Finally $F^V_{\rm M}(s)$ and $F^V_{\rm E}(s)$ are known as magnetic and 
electric form factors. The Anomalous Magnetic Dipole Moment (AMDM) 
and the Electric Dipole Moment (EDM), associated to a neutral vector boson 
$V$, are defined as:
\vskip -0.6truecm
\beq
      a^V_f = \frac{2 m_f}{e} F^V_{\rm M}(s=M^2_V) \qquad & {\rm and} & 
      \qquad d^V_f = - F^V_{\rm E}(s=M^2_V). 
\label{defwdm}
\eeq
Here $e$ is the electron charge, $m_f$ and $M_V$ are the fermion and 
boson masses. If $V=\gamma$ ($M_\gamma=0$) Eq.~\ref{defwdm} reproduces  
the usual definitions of the photon AMDM and EDM. For $V=Z$ Eq.~\ref{defwdm} 
defines the Anomalous Weak Magnetic Dipole Moment (AWMDM = $a^w_f$) and 
the Weak Electric Dipole Moment (WEDM = $d^w_f$).
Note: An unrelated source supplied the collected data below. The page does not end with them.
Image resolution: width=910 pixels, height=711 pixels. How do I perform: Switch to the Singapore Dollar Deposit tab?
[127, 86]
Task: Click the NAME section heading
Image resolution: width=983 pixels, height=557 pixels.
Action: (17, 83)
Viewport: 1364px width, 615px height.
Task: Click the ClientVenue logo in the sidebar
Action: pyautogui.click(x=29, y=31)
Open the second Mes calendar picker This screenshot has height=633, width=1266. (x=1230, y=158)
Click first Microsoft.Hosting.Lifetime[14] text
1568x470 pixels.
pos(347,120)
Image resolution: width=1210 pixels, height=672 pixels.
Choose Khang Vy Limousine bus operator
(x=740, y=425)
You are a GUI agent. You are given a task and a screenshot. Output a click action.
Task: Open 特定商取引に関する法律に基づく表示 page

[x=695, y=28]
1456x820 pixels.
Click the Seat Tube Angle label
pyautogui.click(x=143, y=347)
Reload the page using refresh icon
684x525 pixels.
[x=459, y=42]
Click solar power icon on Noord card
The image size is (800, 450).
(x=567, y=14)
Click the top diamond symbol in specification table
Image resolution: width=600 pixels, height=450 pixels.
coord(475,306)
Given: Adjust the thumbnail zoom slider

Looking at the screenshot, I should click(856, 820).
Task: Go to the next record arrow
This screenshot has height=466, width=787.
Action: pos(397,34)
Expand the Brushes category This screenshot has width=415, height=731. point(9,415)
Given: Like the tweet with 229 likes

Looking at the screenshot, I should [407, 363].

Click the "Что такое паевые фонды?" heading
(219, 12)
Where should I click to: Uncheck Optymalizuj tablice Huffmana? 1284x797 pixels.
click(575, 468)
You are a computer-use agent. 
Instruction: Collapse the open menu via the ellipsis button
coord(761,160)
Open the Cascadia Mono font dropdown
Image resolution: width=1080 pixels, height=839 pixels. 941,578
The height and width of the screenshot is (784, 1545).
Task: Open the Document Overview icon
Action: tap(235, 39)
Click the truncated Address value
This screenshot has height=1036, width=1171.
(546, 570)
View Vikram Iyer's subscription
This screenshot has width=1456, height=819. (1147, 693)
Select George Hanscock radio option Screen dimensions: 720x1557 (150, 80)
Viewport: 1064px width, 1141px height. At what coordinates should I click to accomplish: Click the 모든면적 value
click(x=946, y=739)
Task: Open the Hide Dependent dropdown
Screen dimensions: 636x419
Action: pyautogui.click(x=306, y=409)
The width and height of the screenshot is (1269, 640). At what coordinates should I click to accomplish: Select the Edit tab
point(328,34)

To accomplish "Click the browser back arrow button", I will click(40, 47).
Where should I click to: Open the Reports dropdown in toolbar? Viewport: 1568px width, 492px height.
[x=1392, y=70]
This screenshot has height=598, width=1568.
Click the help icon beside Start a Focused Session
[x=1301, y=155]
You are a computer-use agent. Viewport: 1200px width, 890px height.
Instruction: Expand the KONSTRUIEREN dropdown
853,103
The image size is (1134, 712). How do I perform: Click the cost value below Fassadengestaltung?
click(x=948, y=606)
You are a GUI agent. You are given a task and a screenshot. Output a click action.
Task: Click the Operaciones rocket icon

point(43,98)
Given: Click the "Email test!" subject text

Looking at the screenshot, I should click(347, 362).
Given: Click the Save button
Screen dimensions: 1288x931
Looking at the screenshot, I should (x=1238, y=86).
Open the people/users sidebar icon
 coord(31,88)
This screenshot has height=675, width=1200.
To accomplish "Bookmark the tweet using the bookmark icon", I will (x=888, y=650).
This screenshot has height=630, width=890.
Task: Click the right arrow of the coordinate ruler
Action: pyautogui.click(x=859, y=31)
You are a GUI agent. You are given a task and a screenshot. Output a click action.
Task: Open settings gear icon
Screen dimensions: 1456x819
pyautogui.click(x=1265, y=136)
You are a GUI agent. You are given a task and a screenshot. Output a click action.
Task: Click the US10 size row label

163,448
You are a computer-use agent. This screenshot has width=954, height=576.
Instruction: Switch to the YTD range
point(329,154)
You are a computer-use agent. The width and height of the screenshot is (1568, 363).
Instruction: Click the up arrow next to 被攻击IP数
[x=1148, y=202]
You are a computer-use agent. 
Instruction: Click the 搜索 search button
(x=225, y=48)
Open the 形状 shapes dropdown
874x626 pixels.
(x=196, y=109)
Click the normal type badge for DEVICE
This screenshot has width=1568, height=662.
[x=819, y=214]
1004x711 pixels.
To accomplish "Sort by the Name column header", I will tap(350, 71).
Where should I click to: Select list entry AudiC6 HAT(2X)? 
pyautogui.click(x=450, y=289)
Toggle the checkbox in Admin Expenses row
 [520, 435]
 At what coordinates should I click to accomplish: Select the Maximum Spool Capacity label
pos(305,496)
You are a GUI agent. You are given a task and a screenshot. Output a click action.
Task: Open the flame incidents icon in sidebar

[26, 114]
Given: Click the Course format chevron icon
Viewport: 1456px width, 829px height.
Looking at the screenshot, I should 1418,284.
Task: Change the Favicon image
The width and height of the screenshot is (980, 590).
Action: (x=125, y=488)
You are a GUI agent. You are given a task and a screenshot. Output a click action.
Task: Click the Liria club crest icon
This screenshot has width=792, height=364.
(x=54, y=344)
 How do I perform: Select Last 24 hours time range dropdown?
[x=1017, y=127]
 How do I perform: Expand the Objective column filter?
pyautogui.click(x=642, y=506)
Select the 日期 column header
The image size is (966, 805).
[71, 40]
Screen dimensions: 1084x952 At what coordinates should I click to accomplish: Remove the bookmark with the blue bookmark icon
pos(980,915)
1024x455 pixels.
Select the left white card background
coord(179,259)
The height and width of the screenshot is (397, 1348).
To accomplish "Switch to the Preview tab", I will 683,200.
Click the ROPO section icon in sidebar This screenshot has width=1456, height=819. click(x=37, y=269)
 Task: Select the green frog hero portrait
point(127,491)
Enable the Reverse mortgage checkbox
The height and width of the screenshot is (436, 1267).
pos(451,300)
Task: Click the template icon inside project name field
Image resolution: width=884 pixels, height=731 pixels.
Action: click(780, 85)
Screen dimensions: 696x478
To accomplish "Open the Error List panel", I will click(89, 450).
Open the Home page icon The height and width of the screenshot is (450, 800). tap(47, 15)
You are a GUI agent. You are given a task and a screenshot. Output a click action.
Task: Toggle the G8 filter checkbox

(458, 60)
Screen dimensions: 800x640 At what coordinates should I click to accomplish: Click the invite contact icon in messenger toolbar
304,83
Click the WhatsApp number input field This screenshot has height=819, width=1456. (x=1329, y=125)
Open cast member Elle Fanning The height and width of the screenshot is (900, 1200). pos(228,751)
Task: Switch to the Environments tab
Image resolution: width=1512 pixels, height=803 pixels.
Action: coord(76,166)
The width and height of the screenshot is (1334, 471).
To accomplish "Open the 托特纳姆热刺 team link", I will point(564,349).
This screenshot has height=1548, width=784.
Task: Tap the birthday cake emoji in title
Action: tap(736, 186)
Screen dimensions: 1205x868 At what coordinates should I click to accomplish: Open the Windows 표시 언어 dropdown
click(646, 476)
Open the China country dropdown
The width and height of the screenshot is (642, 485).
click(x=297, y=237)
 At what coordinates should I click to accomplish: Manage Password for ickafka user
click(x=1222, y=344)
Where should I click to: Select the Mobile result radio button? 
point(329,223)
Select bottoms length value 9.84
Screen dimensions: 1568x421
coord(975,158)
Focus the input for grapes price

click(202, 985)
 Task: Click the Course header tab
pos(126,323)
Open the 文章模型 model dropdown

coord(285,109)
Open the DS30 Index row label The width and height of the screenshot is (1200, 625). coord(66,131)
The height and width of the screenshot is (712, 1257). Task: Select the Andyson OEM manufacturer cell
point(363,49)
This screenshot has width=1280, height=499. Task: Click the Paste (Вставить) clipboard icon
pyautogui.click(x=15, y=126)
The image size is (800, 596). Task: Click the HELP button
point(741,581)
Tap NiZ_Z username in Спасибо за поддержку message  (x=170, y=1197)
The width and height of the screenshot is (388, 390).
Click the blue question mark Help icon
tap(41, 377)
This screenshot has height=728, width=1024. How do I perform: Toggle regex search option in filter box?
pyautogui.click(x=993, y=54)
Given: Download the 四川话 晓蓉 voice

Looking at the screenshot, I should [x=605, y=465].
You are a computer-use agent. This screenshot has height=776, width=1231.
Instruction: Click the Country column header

Although the formulation 
could be completely general in the following we concentrate our analysis on 
the Weak Dipole Form Factors (WDFFs). 
%
%The $F_{\rm M} (F_{\rm P})$ and $F_{\rm E} 
%(F_{\rm S})$ form factors are respectively the coefficients of the 
%{\em chirality-flipping} term of 
%the CP-conserving and CP-violating effective Lagrangian describing 
%$Z$-fermion coupling. 
%
%
%The definitions of the anomalous weak--magnetic dipole moment 
%$a^w_f\equiv a^w_f(s=M^2_Z)$ (AWMDM) and weak--electric dipole moment 
%$d^w_f\equiv d^w_f(s=M^2_Z)$ (WEDM) follow in analogy with the 
%electromagnetic interactions\footnote{The definitions of electric charge, 
%magnetic and electric dipole moments \cite{iz} consistent with our 
%convention for the covariant derivative are respectively:
%\beq
%      \mbox{charge}\equiv -e\ V^\gamma_f(0)=e\ Q_f\ , \ \ 
%      \mu_f\equiv \frac{e}{2m_f}(V^\gamma_f(0)+a^\gamma_f(0)) \ 
%      \mbox{and} \ d^\gamma_f\equiv d^\gamma_f(0)~. \nn
%\eeq
%Thus the anomalous magnetic moment of a fermion with unit negative charge 
%is $a^\gamma_f=(g_f-2)/2$ with $g_f$ being the gyromagnetic ratio. 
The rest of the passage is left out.